What is needed: For this exercise, reproduce the entries below exactly, but only from the line containing "Image resolution: width=600" through the line containing "height. click(x=54, y=874)", both included.

Exercise inputs:
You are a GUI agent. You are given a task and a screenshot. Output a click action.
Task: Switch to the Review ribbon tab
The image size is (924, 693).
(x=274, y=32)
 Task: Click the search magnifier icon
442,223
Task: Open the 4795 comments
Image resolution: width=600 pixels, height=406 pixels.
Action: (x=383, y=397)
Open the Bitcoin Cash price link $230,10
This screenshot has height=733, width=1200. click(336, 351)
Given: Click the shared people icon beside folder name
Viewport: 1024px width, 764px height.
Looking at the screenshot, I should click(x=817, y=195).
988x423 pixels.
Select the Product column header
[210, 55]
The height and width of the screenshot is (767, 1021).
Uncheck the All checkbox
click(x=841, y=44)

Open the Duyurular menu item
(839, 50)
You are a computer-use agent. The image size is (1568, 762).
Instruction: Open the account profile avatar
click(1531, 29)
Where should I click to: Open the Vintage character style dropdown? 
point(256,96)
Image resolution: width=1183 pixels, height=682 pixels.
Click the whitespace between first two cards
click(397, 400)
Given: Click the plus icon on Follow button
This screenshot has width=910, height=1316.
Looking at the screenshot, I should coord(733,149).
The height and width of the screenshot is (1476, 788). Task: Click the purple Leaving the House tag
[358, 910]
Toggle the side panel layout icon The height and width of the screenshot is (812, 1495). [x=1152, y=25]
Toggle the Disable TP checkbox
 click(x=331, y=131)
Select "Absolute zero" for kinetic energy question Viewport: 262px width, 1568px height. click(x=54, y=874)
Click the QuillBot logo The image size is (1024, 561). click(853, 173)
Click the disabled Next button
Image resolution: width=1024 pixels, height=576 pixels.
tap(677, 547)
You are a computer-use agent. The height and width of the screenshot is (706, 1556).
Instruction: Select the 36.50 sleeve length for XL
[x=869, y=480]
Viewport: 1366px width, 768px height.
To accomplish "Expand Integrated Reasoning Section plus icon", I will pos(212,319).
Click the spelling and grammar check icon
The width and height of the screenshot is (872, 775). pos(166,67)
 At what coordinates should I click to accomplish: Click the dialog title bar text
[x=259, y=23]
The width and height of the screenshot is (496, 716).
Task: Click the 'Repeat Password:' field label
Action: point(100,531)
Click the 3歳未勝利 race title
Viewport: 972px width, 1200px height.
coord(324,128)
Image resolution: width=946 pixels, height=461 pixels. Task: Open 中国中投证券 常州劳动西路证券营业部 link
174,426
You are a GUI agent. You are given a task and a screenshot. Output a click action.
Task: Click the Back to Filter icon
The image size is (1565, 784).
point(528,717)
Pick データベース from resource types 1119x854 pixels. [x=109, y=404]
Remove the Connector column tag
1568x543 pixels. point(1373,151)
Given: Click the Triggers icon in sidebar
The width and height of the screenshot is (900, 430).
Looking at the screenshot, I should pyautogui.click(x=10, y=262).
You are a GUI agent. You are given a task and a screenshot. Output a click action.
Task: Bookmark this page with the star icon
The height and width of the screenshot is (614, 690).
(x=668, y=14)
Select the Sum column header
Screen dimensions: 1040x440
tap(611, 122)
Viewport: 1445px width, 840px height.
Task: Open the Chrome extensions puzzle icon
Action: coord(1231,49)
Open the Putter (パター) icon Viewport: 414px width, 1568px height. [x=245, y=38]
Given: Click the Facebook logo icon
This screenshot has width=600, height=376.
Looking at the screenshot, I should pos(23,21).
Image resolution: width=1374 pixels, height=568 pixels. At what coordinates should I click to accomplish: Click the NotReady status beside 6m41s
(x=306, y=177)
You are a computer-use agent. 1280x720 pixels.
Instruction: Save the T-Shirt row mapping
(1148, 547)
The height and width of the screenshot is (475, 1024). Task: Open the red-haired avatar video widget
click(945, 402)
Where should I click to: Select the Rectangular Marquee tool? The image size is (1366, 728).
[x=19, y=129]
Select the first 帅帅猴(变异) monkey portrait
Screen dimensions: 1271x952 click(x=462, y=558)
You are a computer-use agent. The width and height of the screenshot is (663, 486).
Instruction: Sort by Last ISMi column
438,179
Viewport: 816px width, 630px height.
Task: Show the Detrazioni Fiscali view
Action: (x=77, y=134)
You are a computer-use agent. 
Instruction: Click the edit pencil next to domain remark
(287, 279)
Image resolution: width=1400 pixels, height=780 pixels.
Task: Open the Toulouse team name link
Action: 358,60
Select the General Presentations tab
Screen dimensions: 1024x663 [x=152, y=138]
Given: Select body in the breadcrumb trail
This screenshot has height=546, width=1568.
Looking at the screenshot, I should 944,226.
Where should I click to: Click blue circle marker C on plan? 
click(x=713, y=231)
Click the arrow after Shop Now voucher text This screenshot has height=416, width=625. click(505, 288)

Response:
Image resolution: width=600 pixels, height=406 pixels.
Action: (x=383, y=397)
Open the Bitcoin Cash price link $230,10
This screenshot has height=733, width=1200. click(336, 351)
Given: Click the shared people icon beside folder name
Viewport: 1024px width, 764px height.
Looking at the screenshot, I should click(x=817, y=195).
988x423 pixels.
Select the Product column header
[210, 55]
The height and width of the screenshot is (767, 1021).
Uncheck the All checkbox
click(x=841, y=44)

Open the Duyurular menu item
(839, 50)
You are a computer-use agent. The image size is (1568, 762).
Instruction: Open the account profile avatar
click(1531, 29)
Where should I click to: Open the Vintage character style dropdown? 
point(256,96)
Image resolution: width=1183 pixels, height=682 pixels.
Click the whitespace between first two cards
click(397, 400)
Given: Click the plus icon on Follow button
This screenshot has width=910, height=1316.
Looking at the screenshot, I should coord(733,149).
The height and width of the screenshot is (1476, 788). Task: Click the purple Leaving the House tag
[358, 910]
Toggle the side panel layout icon The height and width of the screenshot is (812, 1495). [x=1152, y=25]
Toggle the Disable TP checkbox
 click(x=331, y=131)
Select "Absolute zero" for kinetic energy question Viewport: 262px width, 1568px height. click(x=54, y=874)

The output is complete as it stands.